**SELECTED EXCERPT:**
◆ ◆ ◆ ◆ ◆ ◆ ◆

DEFINITION of Merger Mania
Merger mania has become a catch-all phrase applied to periods of frenzied deal-making activity, often at the top of the merger and acquisition (M&A) cycle. It is associated with crazy prices being paid for some target companies using excessive levels of debt.
BREAKING DOWN Merger Mania
There have been several famous M&A booms on Wall Street. The term merger mania was coined in the 1980s leveraged buyout and junk bond boom, by one of the most notorious corporate raiders of all time, Ivan Boesky. Before going to jail in one of the biggest insider trading scandals of all time, he published a book titled, Merger Mania: Arbitrage: Wall Street's Best Kept Money-Making Secret.
Merger mania really refers to periods when deal-making becomes aggressive in one fashionable industry, or the whole market, and valuations lose touch with reality. Deals are made that destroy more shareholder value than they create. Historically, merger mania has been associated with executive vanity and empire building. During the merger wave of the mid-1950s to 1969, the "go-go years," 60% of all mergers were conglomerate mergers.

◆ ◆ ◆ ◆ ◆ ◆ ◆

**INFORMATION PROVIDED:**
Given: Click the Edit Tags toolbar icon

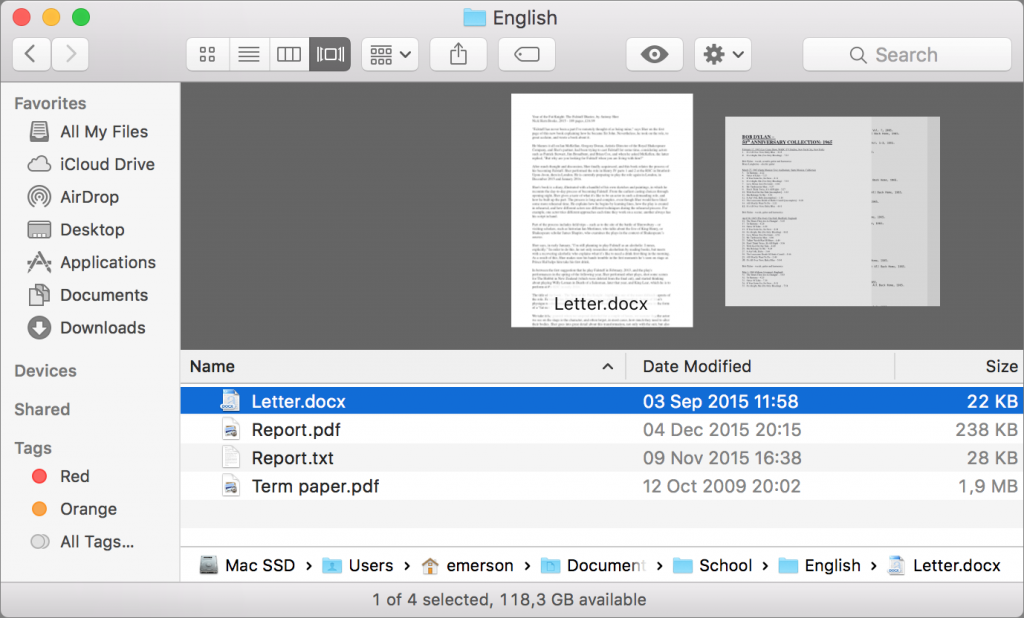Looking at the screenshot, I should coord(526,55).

◆ ◆ ◆ ◆ ◆ ◆ ◆

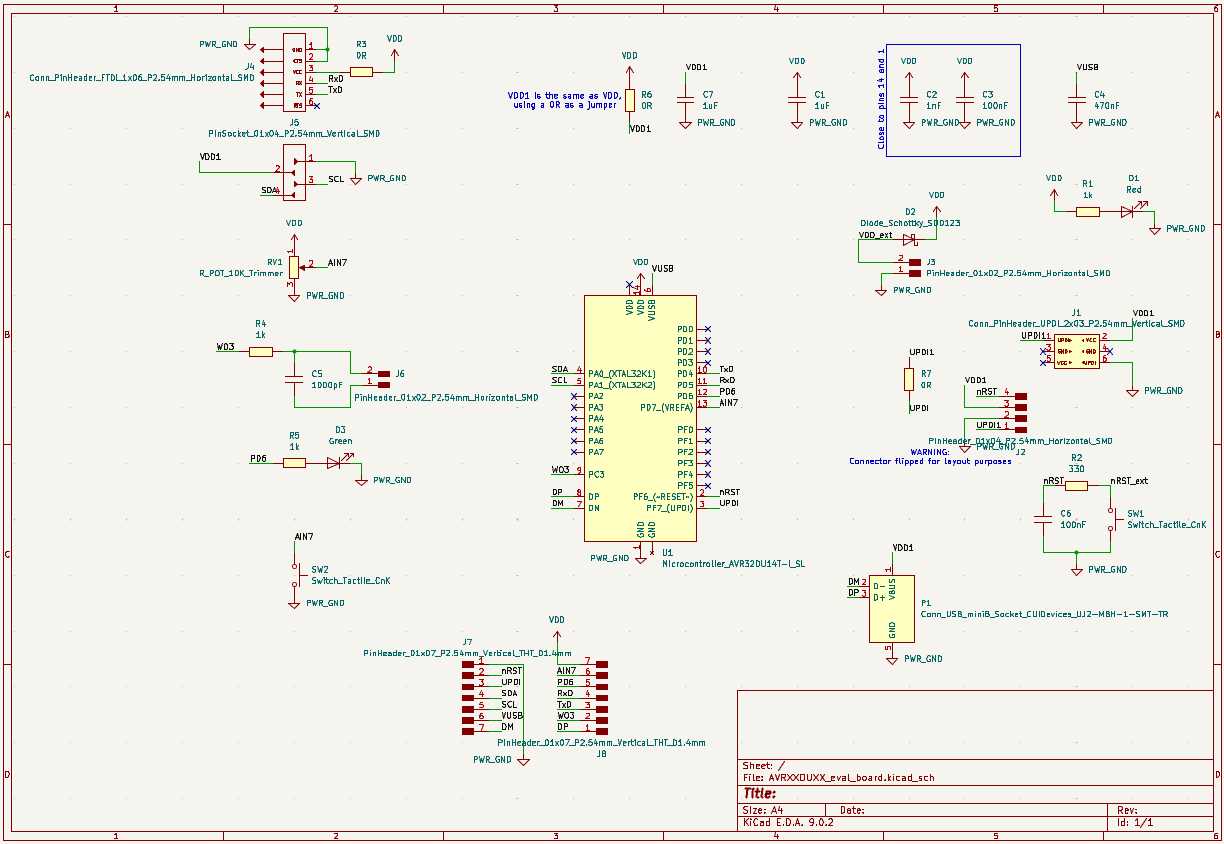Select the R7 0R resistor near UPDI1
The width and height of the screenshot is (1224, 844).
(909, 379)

◆ ◆ ◆ ◆ ◆ ◆ ◆

**STUDY QUESTIONS:**
A - From the merger mania passage, extract the wording from "DEFINITION of Merger" up to and including "Kept Money-Making Secret.".
B - According to the merger mania passage, what share of all mergers were conglomerate mergers during the merger wave of the mid-1950s to 1969?

**RESPONSES BY TASK:**
A -
DEFINITION of Merger Mania
Merger mania has become a catch-all phrase applied to periods of frenzied deal-making activity, often at the top of the merger and acquisition (M&A) cycle. It is associated with crazy prices being paid for some target companies using excessive levels of debt.
BREAKING DOWN Merger Mania
There have been several famous M&A booms on Wall Street. The term merger mania was coined in the 1980s leveraged buyout and junk bond boom, by one of the most notorious corporate raiders of all time, Ivan Boesky. Before going to jail in one of the biggest insider trading scandals of all time, he published a book titled, Merger Mania: Arbitrage: Wall Street's Best Kept Money-Making Secret.

B - 60%